I cook all our meals--except for the occasional night out (tonight we spent $40 out for Tex Mex),or take-out (maybe 1x/every two weeks). I haven't made the yogurt, yet, Erica, but I'm chomping at the bit to do it!

Oh, and I will NOT buy any spice or baking ingredient any other place then this bulk spice/nuts place. I just went there today for only 3 things, and it's a bit of a hike, but SOOOO worth it. Quick oats-which we use all the time, for breakfast, bread, and cookies-is $.65cents/lb. Which I think is pretty good. All the spices are WAY lower. Chocolate chips, nuts, etc. anything that you would need to really bake a lot and cook a lot.

Also, anyone have a resource for soymilk? We buy ours at our local warehouse club, but it's still pricey (I think it's $13 or thereabouts for 12 containers-which, as I write this, seems okay!). Also, what do you all do about snax? We don't eat a lot of sugary snacks, but the kids love pretzels and crackers. Any good ideas? I'd much rather make my own cookies, scones, muffins, etc., when we really want them then buy the store-bought crud.

I'm sure I have other questions, but just wanted to check in. Thanks again!
post #45 of 46
Originally Posted by tahini17
We have been dealing with the same issues, and I buy in bulk, cook from scratch, yada yada, but we ultimately realize that what we put in our bodies is much more important than many of the other expenses in our life, and the commitment to organics is important to us also from the perspective of eventually decreasing the price as it becomes more widely available. So we actually cut out digital cable and our land-line phone instead of stressing too much about our expensive food choices! Oh, and only drinking coffee from home has DRASTICALLY improved our situation- we were starbucksaholics.

This was exactly what I was going to say. After you cut out eating out, etc. At some point you are spending more time/energy than what you are saving in money. I would spend hours shopping many different stores trying to save 1% of my bill. I took a look at other parts of our budget and was able to DRASTICALLY cut costs consistantly in one fail swoop! We turned in leased vehicles (payments totalling almost $900) for two used reliable vehicles and monthly payments (on 3yr terms) of little less than $250. We stopped buying DVD's (who has time to watch 'em with the little ones anyway!), curbed our cable bill, piggy-backed off my parents cell-phone plan, etc.
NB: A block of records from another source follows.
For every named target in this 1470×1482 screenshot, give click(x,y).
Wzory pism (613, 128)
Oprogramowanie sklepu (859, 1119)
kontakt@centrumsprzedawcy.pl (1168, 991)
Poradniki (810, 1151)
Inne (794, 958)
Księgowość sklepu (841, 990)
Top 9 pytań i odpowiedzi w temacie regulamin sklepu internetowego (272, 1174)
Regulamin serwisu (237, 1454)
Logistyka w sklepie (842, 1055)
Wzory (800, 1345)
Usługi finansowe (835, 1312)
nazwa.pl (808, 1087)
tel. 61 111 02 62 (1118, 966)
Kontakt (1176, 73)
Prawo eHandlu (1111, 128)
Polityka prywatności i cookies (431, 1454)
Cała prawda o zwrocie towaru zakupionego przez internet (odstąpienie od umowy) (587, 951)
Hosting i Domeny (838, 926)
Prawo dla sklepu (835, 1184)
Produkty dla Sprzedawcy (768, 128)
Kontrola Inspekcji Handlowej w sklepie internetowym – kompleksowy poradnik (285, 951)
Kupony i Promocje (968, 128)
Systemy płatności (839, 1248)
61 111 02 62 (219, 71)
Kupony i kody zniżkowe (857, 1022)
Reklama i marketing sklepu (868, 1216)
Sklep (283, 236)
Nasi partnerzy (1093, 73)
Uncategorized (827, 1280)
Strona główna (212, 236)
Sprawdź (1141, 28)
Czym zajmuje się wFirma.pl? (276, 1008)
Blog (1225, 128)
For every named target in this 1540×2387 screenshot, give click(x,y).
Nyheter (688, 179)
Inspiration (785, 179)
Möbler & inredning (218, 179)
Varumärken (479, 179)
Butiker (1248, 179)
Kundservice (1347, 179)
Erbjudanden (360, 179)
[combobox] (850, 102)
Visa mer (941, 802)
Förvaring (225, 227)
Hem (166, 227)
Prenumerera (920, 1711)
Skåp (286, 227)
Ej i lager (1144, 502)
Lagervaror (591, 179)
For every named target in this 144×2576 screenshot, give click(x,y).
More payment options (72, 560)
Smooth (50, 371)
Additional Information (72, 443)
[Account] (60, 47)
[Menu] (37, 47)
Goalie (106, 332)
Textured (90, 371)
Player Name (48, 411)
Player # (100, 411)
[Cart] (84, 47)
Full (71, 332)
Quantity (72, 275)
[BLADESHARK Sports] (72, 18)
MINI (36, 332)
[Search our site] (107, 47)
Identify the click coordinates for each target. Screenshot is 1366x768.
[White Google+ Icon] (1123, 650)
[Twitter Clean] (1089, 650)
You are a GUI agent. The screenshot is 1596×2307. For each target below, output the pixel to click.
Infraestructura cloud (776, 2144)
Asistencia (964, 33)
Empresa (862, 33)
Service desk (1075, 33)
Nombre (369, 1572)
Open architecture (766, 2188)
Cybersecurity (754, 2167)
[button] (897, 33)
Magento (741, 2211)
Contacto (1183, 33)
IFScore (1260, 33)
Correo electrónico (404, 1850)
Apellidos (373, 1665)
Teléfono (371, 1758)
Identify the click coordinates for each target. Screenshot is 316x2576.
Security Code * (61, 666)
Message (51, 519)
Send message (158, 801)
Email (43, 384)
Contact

I noticed you mentioned credit cards. You gotta get rid of those things. They are a black hole from which many never return!!!! At the same time that I quit my job to be a SAHM we were determined to not charge anything new. It's hard and we've had some slips ~ but we've paid off 20K in the last 3 years. Just a thought...
post #46 of 46
I've dramatically cut our food bills by:
-not buying processed, 'convenience' foods (like hamburger helper)
-waiting to shop until the grocery fliers come, then planning the week's menu based around whats on sale and what I have in the pantry
-staying out of the stores except for on shopping day (the rule is, I can go to any grocery store on shopping day but when that day is over I can't go into the grocery store until next week, unless its a major emergency). This cuts down on impulse buying.
-Eating a lot of rice (not instant), lots of beans, baking my own baked goods instead of buying the pre-made cookie dough or prebaked muffins

-Miserly Moms is a great resource for good ideas. Miserly Meals is by the same author and is full of great recipes for really cheap.